U.S. District Court Judge Daniel Traynor, presiding over the case in Bismarck, North Dakota, dismissed the case on March 11, siding with a Federal Reserve motion arguing that a six-year statute of limitations on challenging federal agency actions had elapsed.
The lawsuit argued that the Federal Reserve Board "has failed to properly follow Congress’s instructions to ensure that debit-card processing fees are reasonable and proportional to the costs of debit-card transactions." It was filed last April by the North Dakota Retail Association and the North Dakota Petroleum Marketers Association. (The plaintiffs' amended complaint filed last July added a North Dakota truck stop store as a plaintiff and essentially made the same argument.)
The complaint turned on a provision of the 2010 Wall Street Reform and Consumer Protection Act that requires the Federal Reserve Board to cap the fees, also known as interchange or "swipe" fees, that large banks can charge merchants for debit card transactions through the card networks. They argued the Fed hasn’t lived up to that responsibility, exposing merchants and their consumers to ever escalating costs.
"Because the Board has not done what Congress said to cure this market failure, American consumers and merchants continue to suffer the same harms that prompted Congress to act in the first place," the original April complaint said.
Under the law, the Fed is required to perform a biennial survey to review card issuer banks' costs that are the basis for the existing fee cap, and to reset it, if necessary. In an assessment last May, the Fed left the cost basis that underpins the existing debit card fee cap unchanged. The Fed hasn’t modified the cap since it first set the cost basis in 2011.
The cap is currently 21 cents, plus .05% of each transaction for fraud loss recovery, and another cent if the bank issuer offers certain fraud protections. Debit swipe fees totaled $26.8 billion in 2020, the NRF said, citing the industry research firm The Nilson Report.
Skirting the merits of their arguments, the judge said the "plaintiffs have not diligently pursued their rights," and noted they could have filed the lawsuit years earlier.
Plaintiffs lamented the decision and said they intend to appeal it, according to a press release from the National Retail Federation on Wednesday that cited Stephanie Martz, a lawyer who represents them, along with other attorneys.
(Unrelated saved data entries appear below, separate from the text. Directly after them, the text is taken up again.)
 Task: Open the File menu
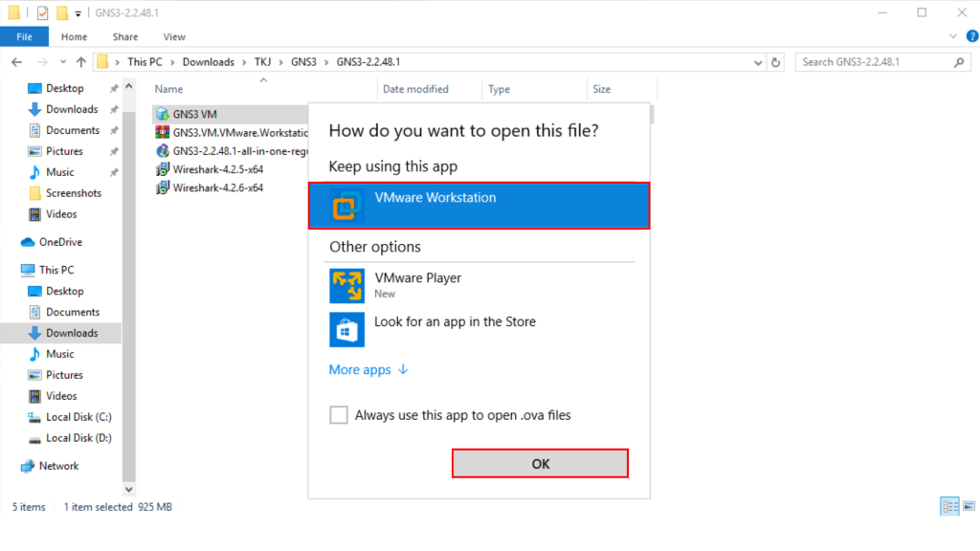tap(24, 37)

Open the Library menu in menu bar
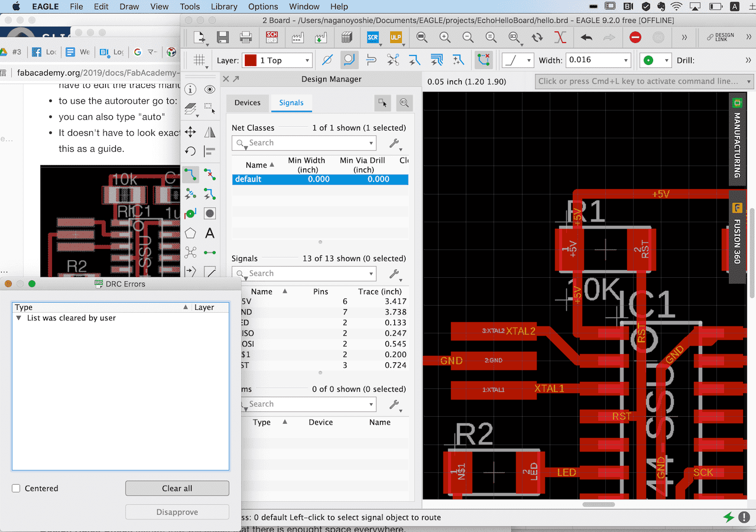[x=224, y=7]
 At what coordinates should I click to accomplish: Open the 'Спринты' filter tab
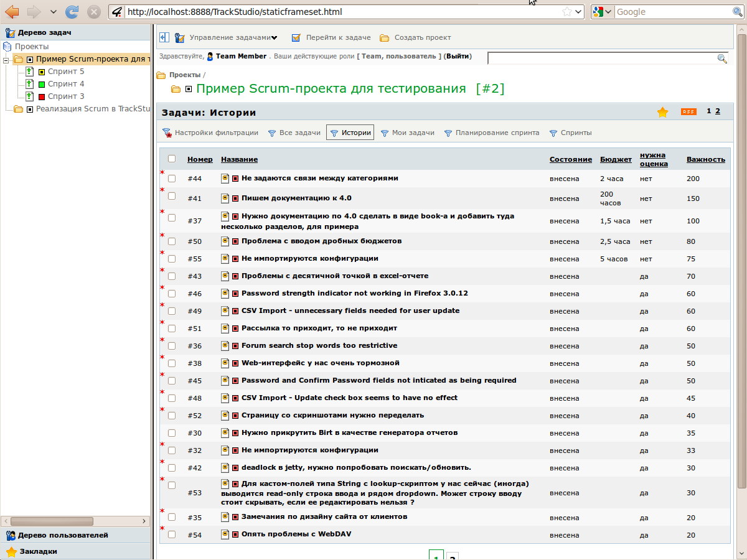pyautogui.click(x=576, y=133)
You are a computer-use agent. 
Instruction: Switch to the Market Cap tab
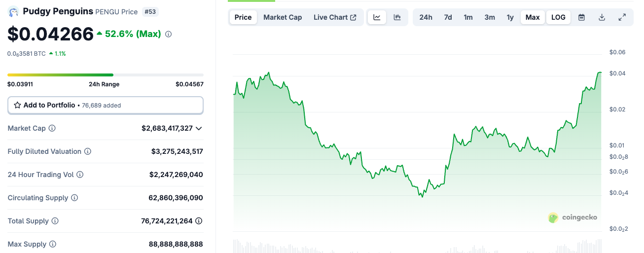coord(283,17)
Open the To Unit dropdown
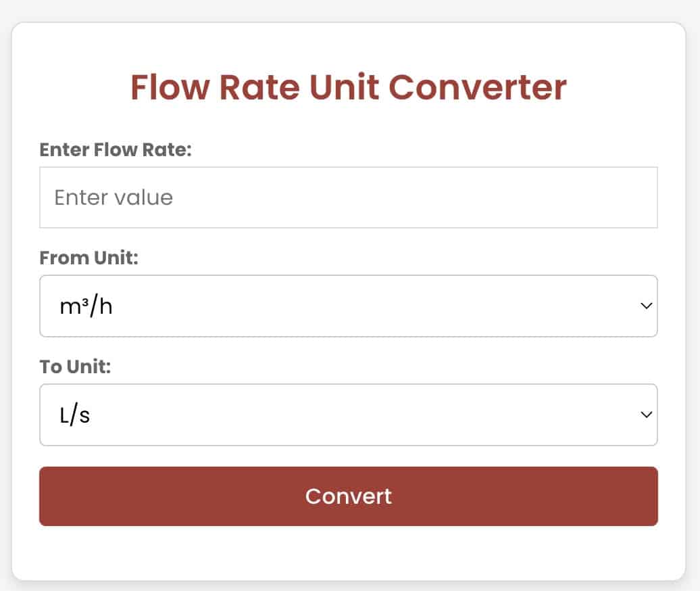The width and height of the screenshot is (700, 591). coord(348,415)
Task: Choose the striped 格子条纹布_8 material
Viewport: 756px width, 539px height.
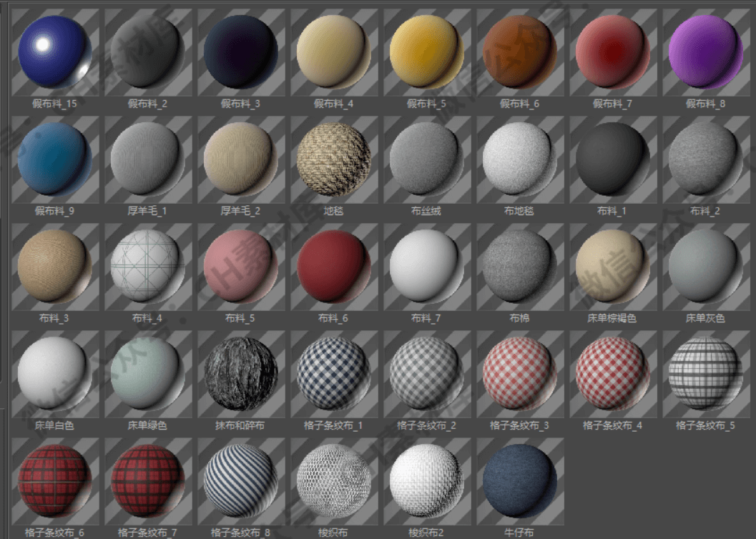Action: (x=240, y=480)
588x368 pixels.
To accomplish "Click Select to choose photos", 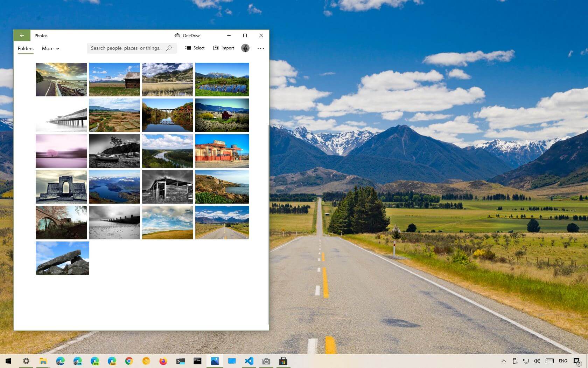I will click(195, 48).
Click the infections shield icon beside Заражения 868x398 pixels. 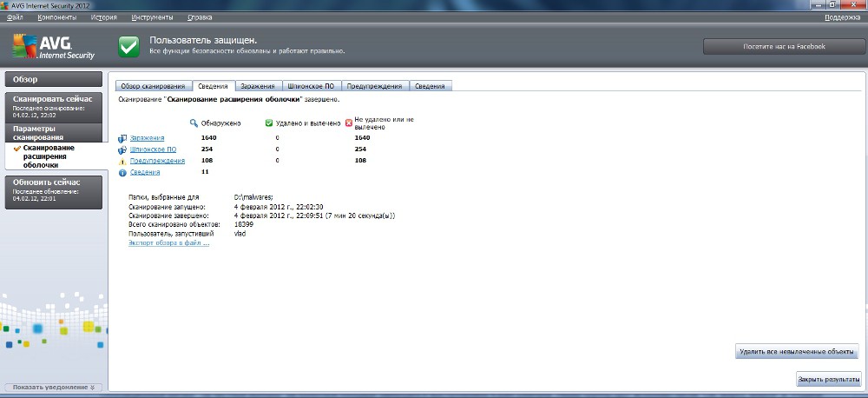point(122,138)
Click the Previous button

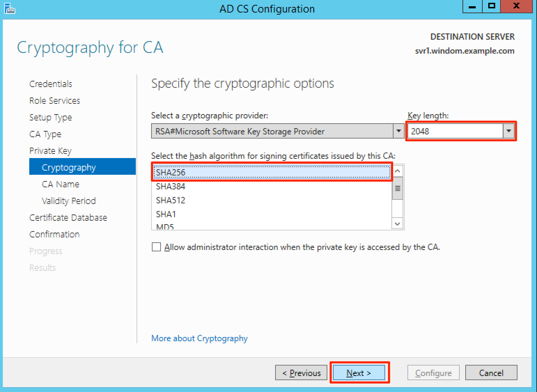[301, 373]
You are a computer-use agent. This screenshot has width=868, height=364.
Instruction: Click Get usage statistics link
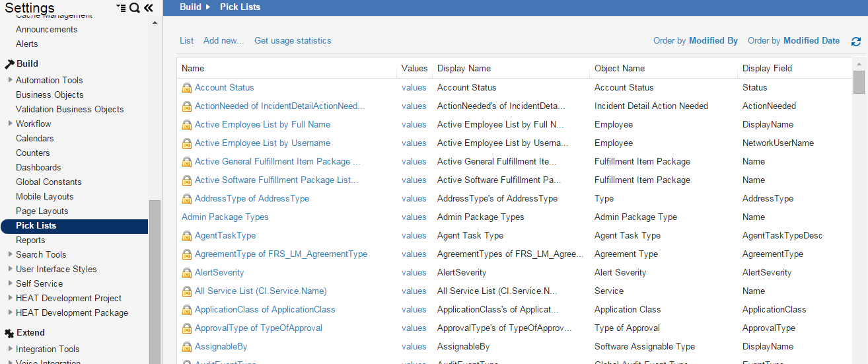pyautogui.click(x=293, y=41)
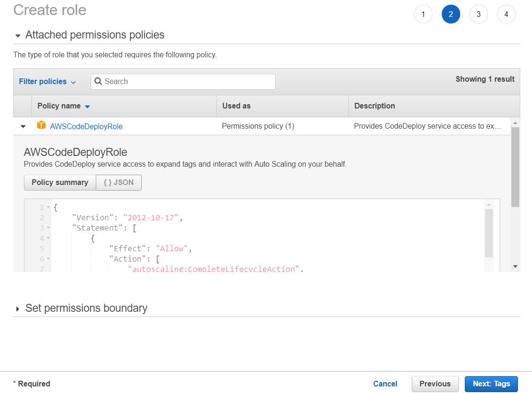Click the orange AWSCodeDeployRole policy icon
The height and width of the screenshot is (393, 532).
pos(41,126)
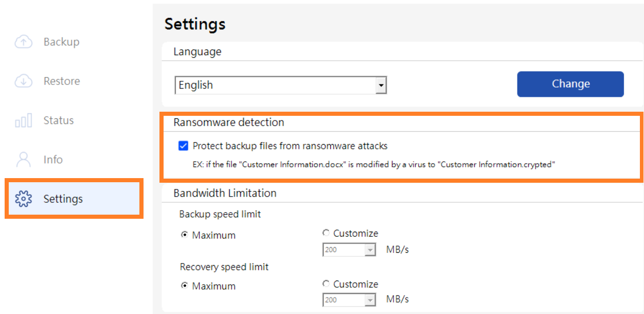
Task: Select Customize for recovery speed limit
Action: coord(326,284)
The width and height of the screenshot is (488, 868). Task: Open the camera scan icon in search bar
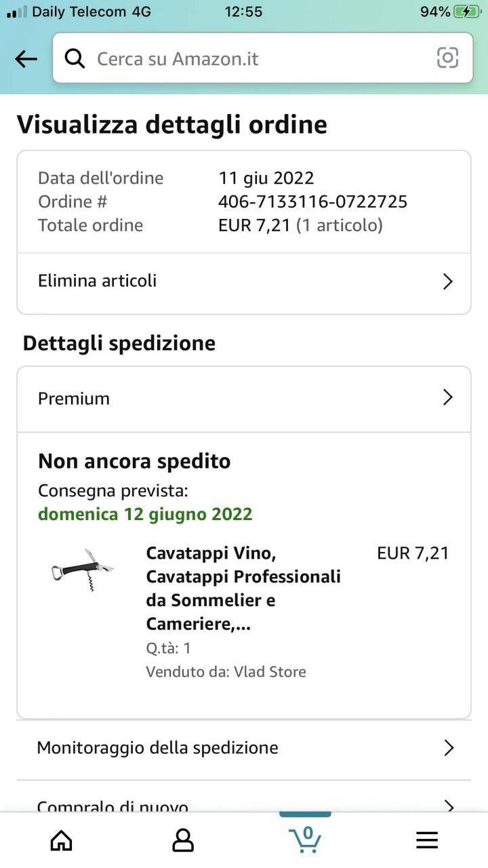point(447,58)
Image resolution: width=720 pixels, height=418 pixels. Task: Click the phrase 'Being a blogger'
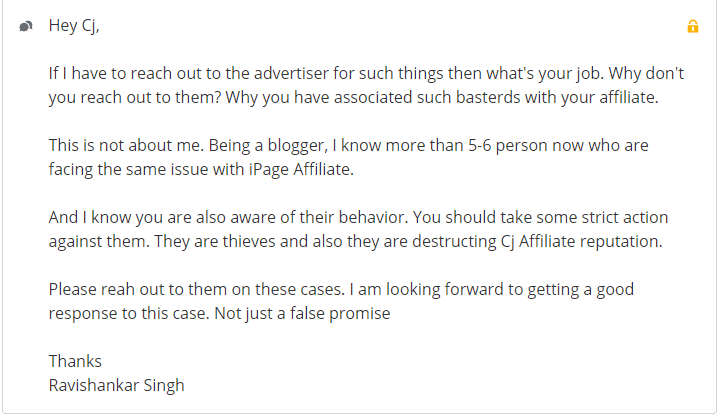click(x=268, y=146)
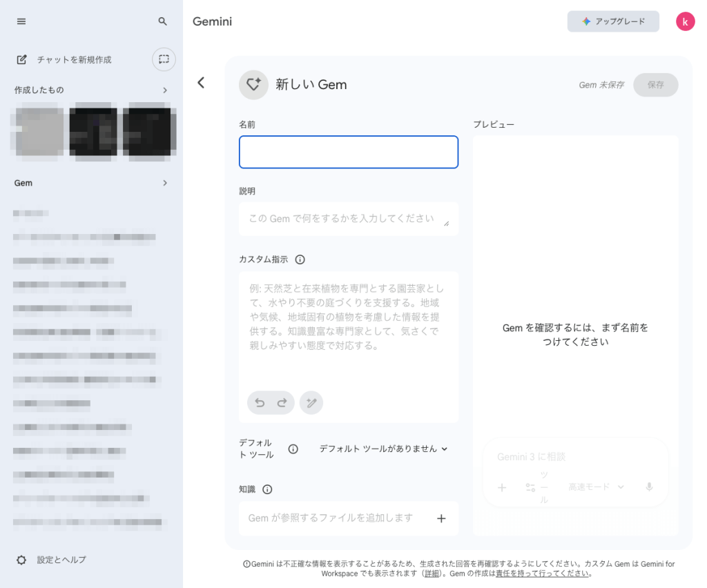Select チャットを新規作成 in sidebar

click(x=74, y=60)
She is also the federation’s chief administrative officer and general counsel.
"It’s extremely disappointing to have this case rejected over the statute of limitations rather than giving merchants their day in court to show the harm these fees cause to them and their customers," Martz said in the NRF press release. "These fees are far out of line with what banks should be allowed to charge and we’re trying to get someone to pay attention."
A spokesperson for the Federal Reserve declined to comment on the judge’s ruling or the plaintiffs’ plan to appeal it.